8.3.2. Service Registry を使用した JSON スキーマ SerDes の設定

このトピックでは、JSON スキーマの Kafka クライアントシリアライザーおよびデシリアライザー (SerDes) クラスを使用する方法について説明します。

Service Registry は、JSON スキーマ用に次の Kafka クライアント SerDes クラスを提供します。

  • io.apicurio.registry.serde.jsonschema.JsonSchemaKafkaSerializer
  • io.apicurio.registry.serde.jsonschema.JsonSchemaKafkaDeserializer

Apache Avro とは異なり、JSON スキーマはシリアライズテクノロジーではなく、検証テクノロジーです。その結果、JSON スキーマの設定オプションは大きく異なります。たとえば、データは常に JSON としてエンコードされるため、エンコーディングオプションはありません。

JSON スキーマシリアライザーの設定

JSON スキーマシリアライザークラスを以下のように設定できます。

  • Service Registry の URL
  • アーティファクトリーゾルバーストラテジー
  • スキーマ検証

唯一の標準以外の設定プロパティーは、デフォルトで有効になっている JSON スキーマバリデーションです。これを無効にするには、apicurio.registry.serde.validation-enabledfalse に設定します。以下に例を示します。

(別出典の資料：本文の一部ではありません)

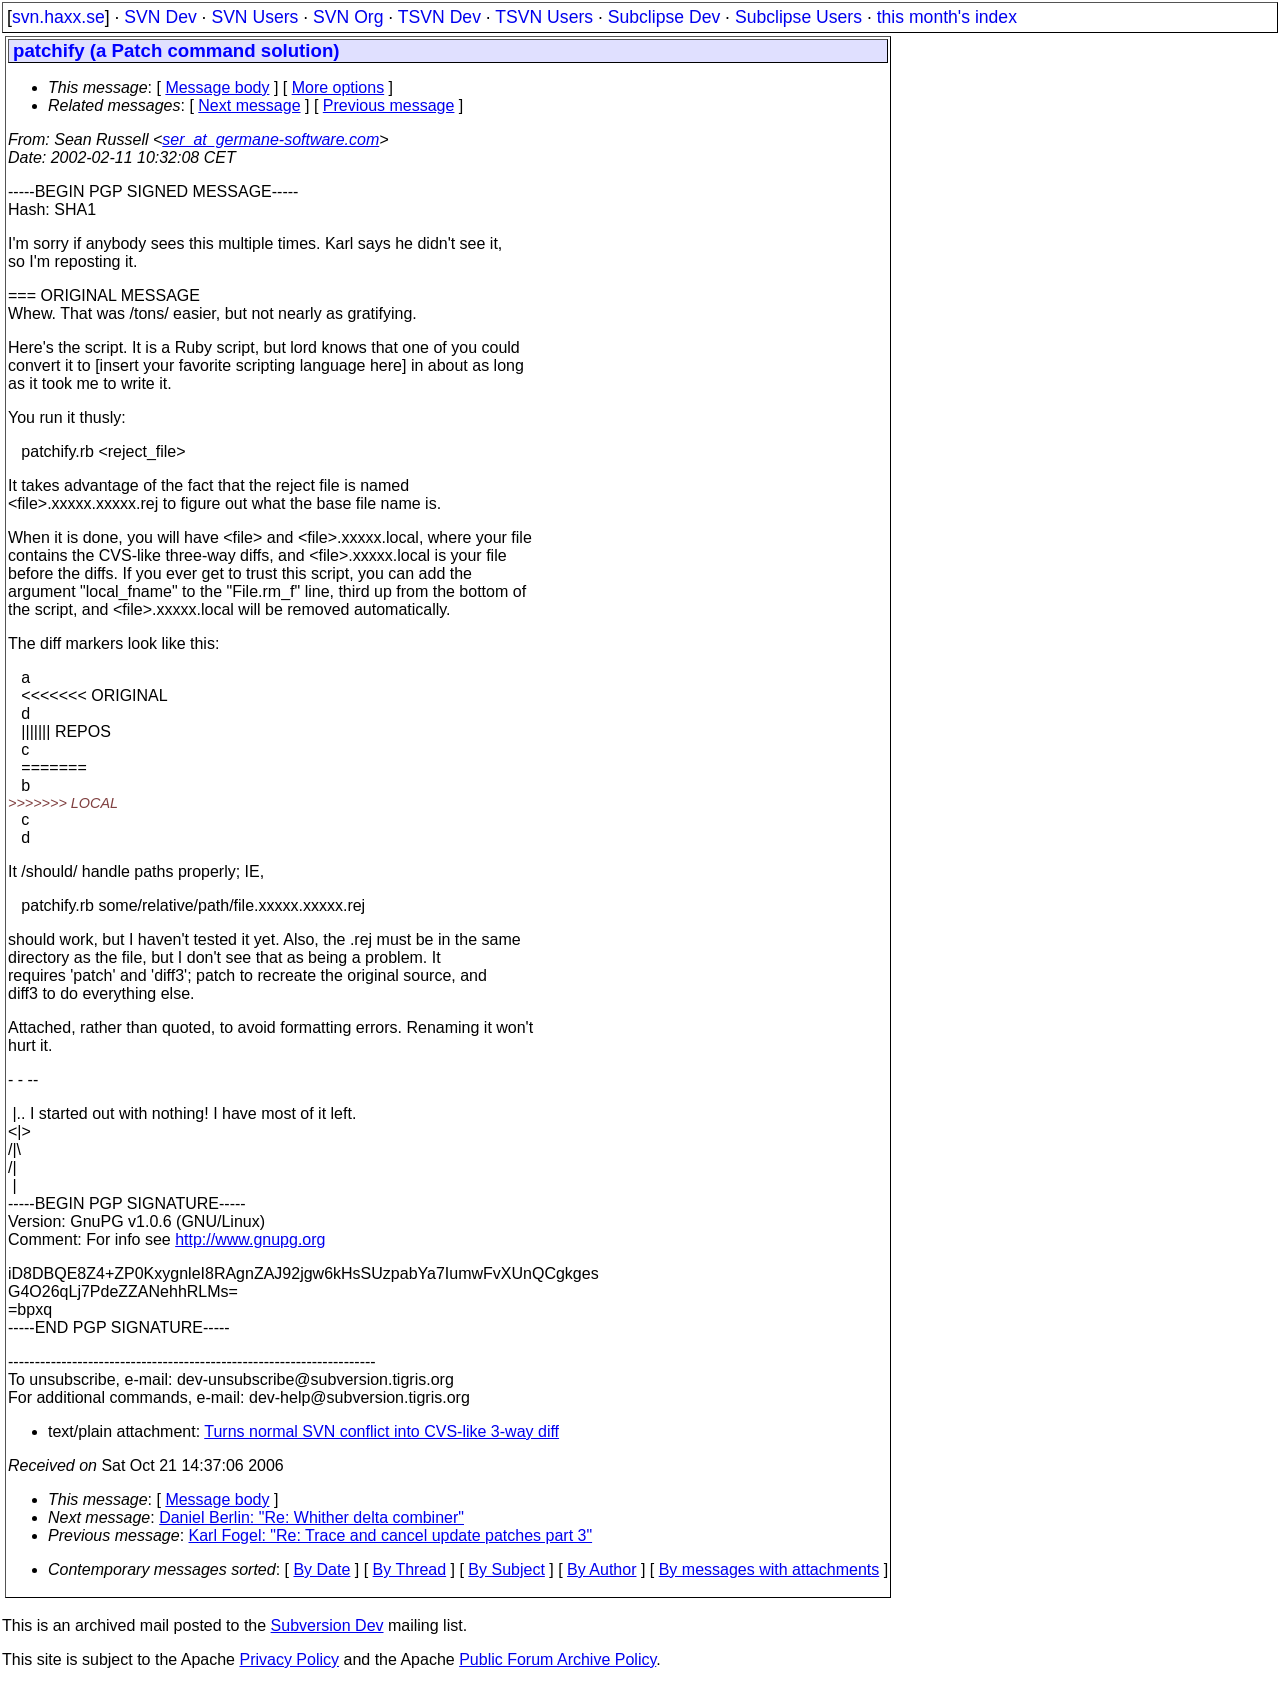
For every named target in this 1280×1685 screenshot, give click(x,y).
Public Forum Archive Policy (557, 1659)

props.putIfAbsent(SerdeConfig.VALIDATION_ENABLED, Boolean.FALSE)

JSON スキーマデシリアライザーの設定

JSON スキーマデシリアライザークラスを以下のように設定できます。

  • Service Registry の URL
  • スキーマ検証
  • データをデシリアライズするためのクラス

スキーマをロードできるように、Service Registry の場所を指定する必要があります。他の設定はオプションです。

注記

デシリアライザーの検証は、シリアライザーが Kafka メッセージでグローバル ID を渡す場合にのみ機能します。これは、シリアライザーで検証が有効になっている場合にのみ発生します。

JSON スキーマの SerDes とアーティファクトの参照

JSON スキーマ SerDes はメッセージペイロードからスキーマを検出できないため、事前にスキーマアーティファクトを登録する必要があり、これはアーティファクト参照にも適用されます。

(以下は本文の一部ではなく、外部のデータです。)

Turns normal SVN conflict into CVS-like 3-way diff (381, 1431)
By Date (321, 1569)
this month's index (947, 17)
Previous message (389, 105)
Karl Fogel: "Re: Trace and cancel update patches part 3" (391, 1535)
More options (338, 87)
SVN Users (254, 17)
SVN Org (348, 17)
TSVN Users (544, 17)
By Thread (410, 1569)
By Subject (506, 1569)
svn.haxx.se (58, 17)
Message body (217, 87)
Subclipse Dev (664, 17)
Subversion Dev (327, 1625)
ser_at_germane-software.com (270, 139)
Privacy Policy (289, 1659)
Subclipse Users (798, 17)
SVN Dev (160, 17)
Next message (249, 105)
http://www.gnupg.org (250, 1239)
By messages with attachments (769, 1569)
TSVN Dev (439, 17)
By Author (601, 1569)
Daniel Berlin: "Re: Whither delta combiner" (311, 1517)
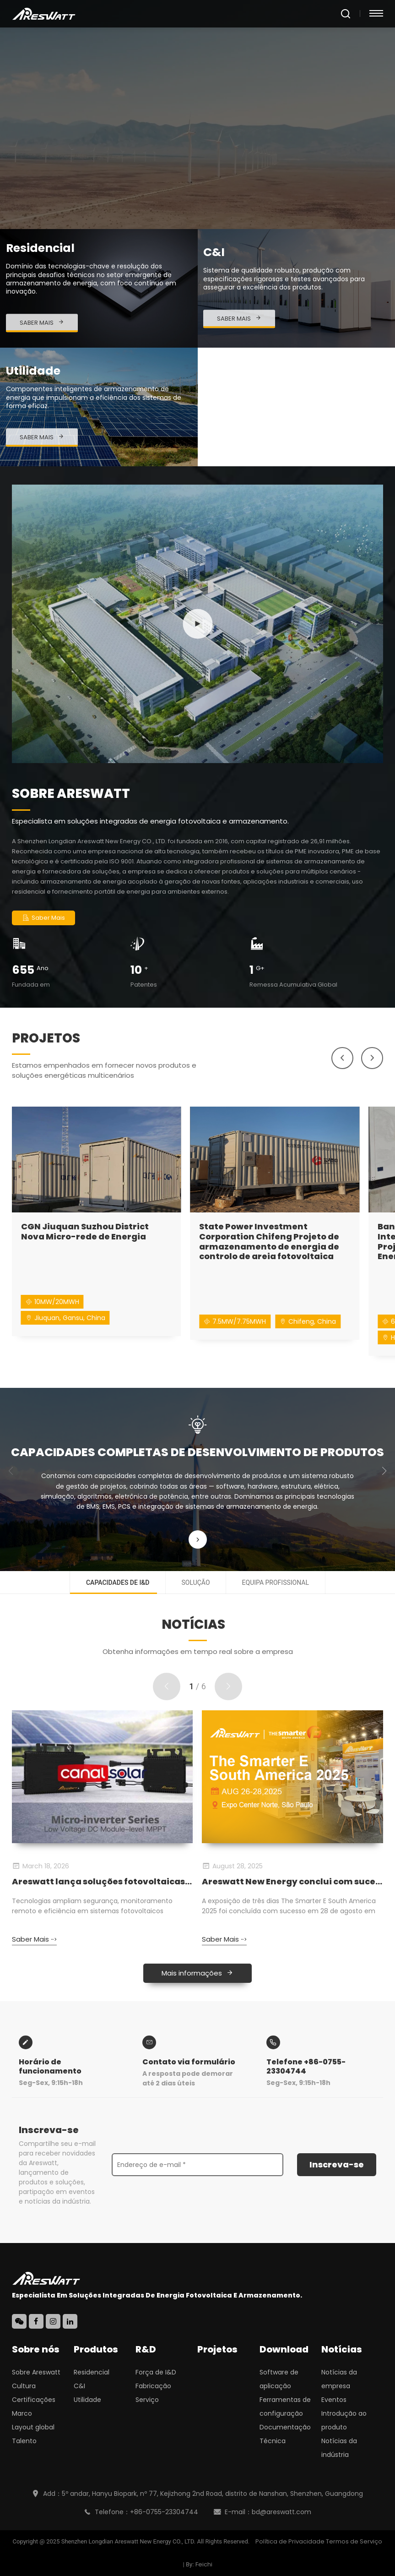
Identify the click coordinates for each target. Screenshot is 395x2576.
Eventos (333, 2399)
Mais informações (197, 1973)
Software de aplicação (279, 2379)
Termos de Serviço (354, 2541)
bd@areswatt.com (281, 2511)
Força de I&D (155, 2372)
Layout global (33, 2427)
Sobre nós (36, 2349)
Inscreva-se (336, 2164)
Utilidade (87, 2399)
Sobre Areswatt (36, 2372)
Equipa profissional (275, 1582)
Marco (22, 2413)
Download (284, 2349)
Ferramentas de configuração (285, 2406)
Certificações (33, 2399)
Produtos (96, 2349)
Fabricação (153, 2385)
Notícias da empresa (339, 2379)
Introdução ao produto (344, 2420)
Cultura (24, 2385)
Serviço (147, 2399)
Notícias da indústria (339, 2447)
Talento (24, 2440)
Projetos (217, 2349)
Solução (196, 1582)
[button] (342, 1058)
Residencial (91, 2372)
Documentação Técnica (285, 2434)
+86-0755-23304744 (164, 2511)
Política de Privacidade (290, 2541)
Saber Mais (43, 917)
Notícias (341, 2349)
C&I (79, 2385)
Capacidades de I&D (118, 1582)
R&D (145, 2349)
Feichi (203, 2564)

スキーマの内容に応じて、$ref の値は URL に置き換えます。SerDes はこの URL を使用して参照のスキーマを解決しようとし、主要なスキーマに対するデータの検証、ネスト化されたスキーマに対するネスト化された値の検証など、検証は通常どおりに行われます。Service Registry でアーティファクトを参照するためのサポートも実装されています。

たとえば、次の city.json スキーマは city.json スキーマを参照ししています。

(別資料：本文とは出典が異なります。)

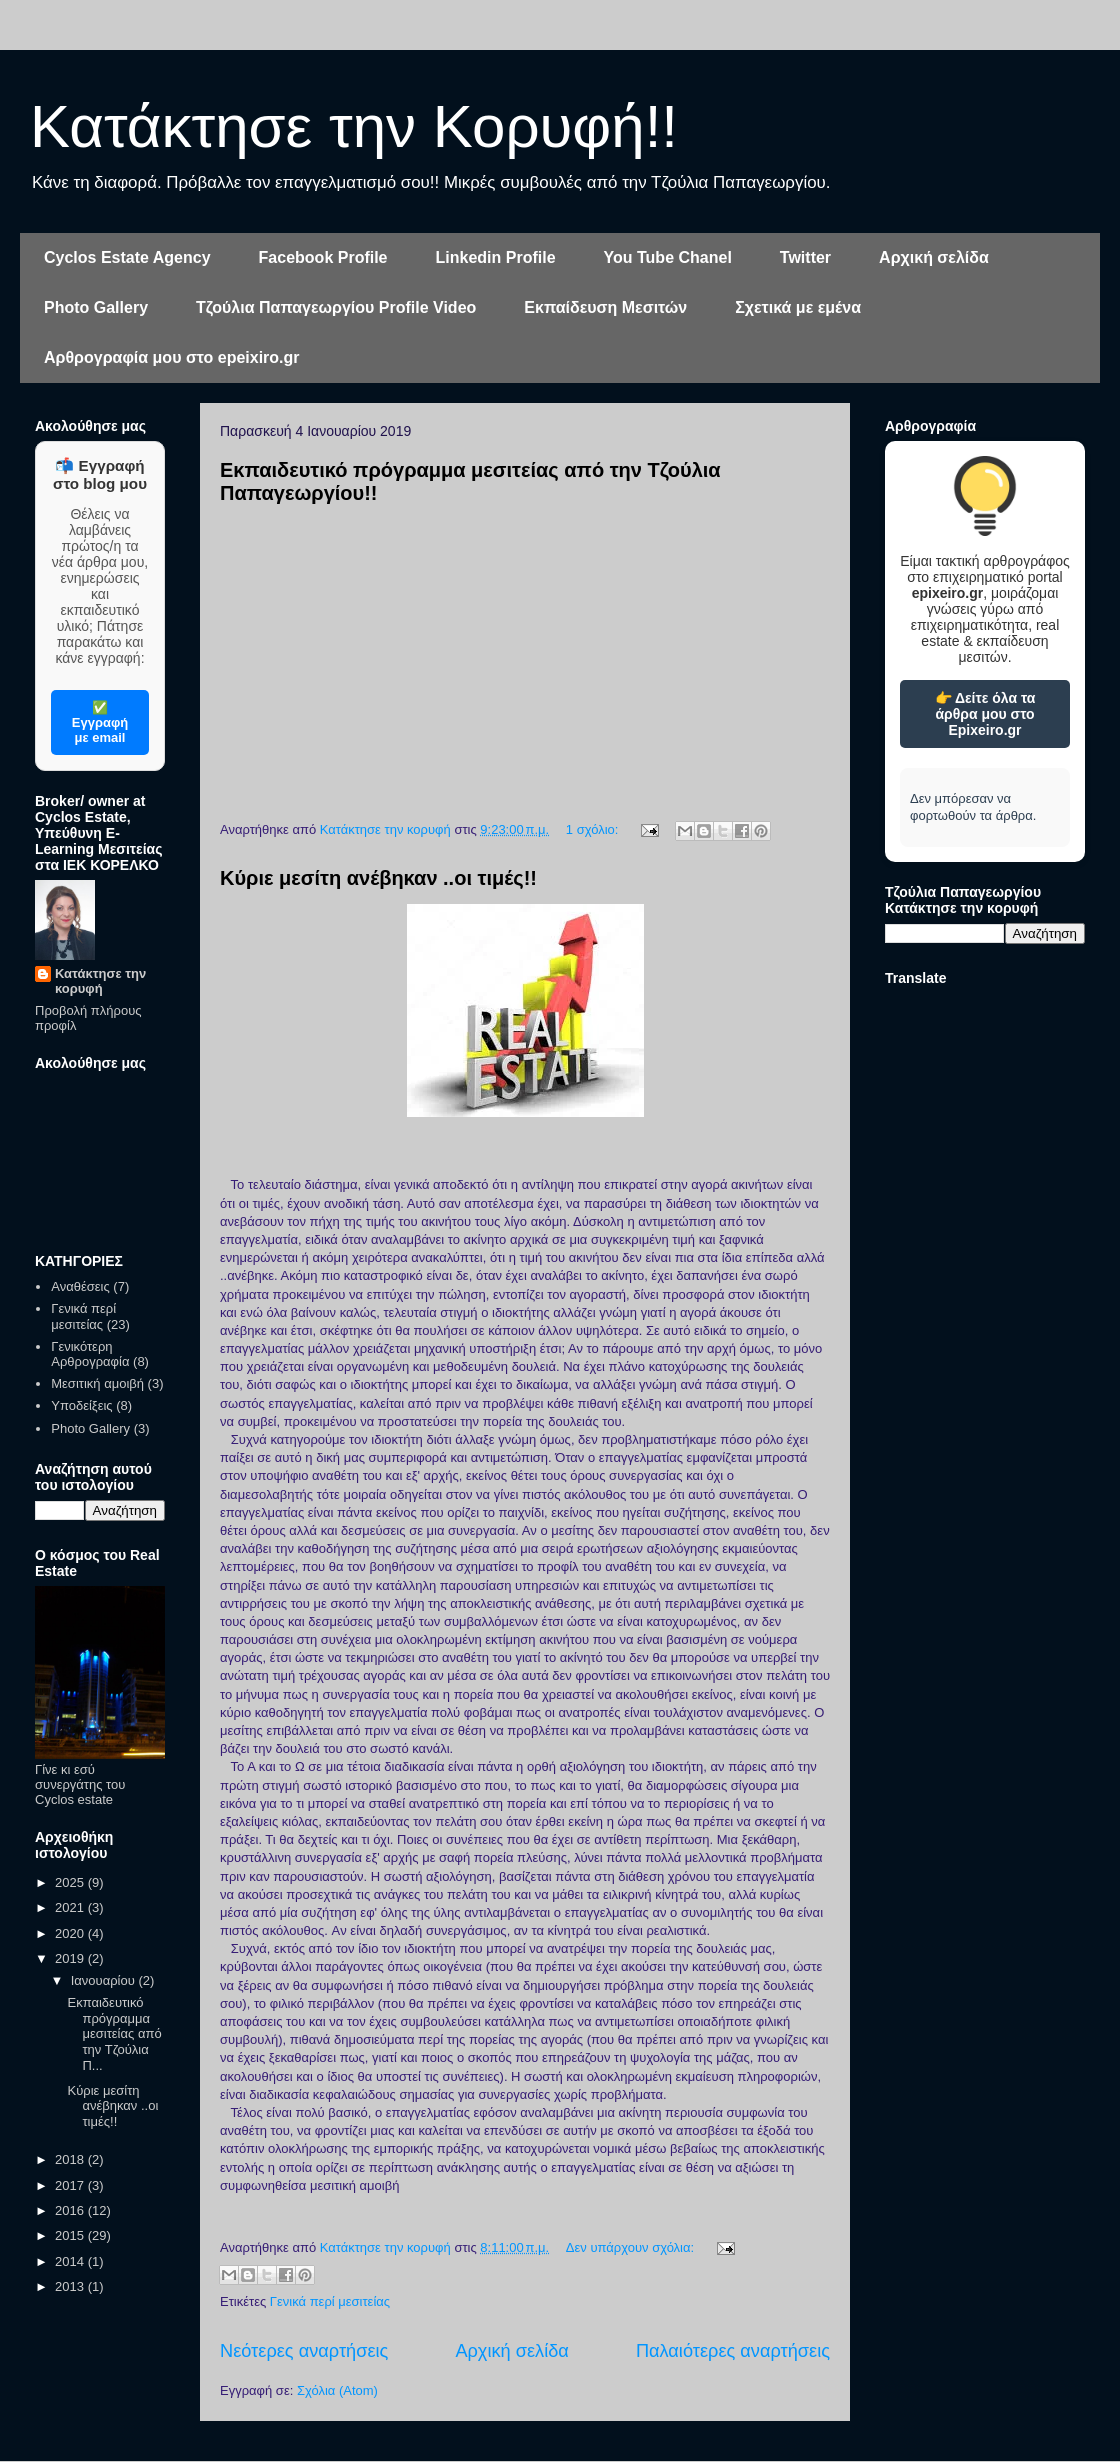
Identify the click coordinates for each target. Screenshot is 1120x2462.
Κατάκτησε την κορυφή (100, 981)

city.json スキーマを参照する citizen.json スキーマ

{
 "$id": "https://example.com/citizen.schema.json",
 "$schema": "http://json-schema.org/draft-07/schema#",
 "title": "Citizen",
 "type": "object",
 "properties": {
   "firstName": {
     "type": "string",
     "description": "The citizen's first name."
   },
   "lastName": {
     "type": "string",
     "description": "The citizen's last name."
   },
   "age": {
     "description": "Age in years which must be equal to or greater than zero.",
     "type": "integer",
     "minimum": 0
   },
   "city": {
     "$ref": "city.json"
   }
 }
}

city.json スキーマ

{
 "$id": "https://example.com/city.schema.json",
 "$schema": "http://json-schema.org/draft-07/schema#",
 "title": "City",
 "type": "object",
 "properties": {
   "name": {
     "type": "string",
     "description": "The city's name."
   },
   "zipCode": {
     "type": "integer",
     "description": "The zip code.",
     "minimum": 0
   }
 }
}

この例では、citizen に city が含まれます。Service Registry では、city アーティファクトへの参照を持つ citizen アーティファクトが、city.json という名前を使用して作成されます。SerDes では、citizen スキーマをフェッチすると、citizen スキーマから参照されるため、city スキーマもフェッチされます。データをシリアライズ/デシリアライズする場合、ネストされたスキーマを解決するために参照名が使用され、citizen スキーマとネストされた city スキーマに対する検証が可能になります。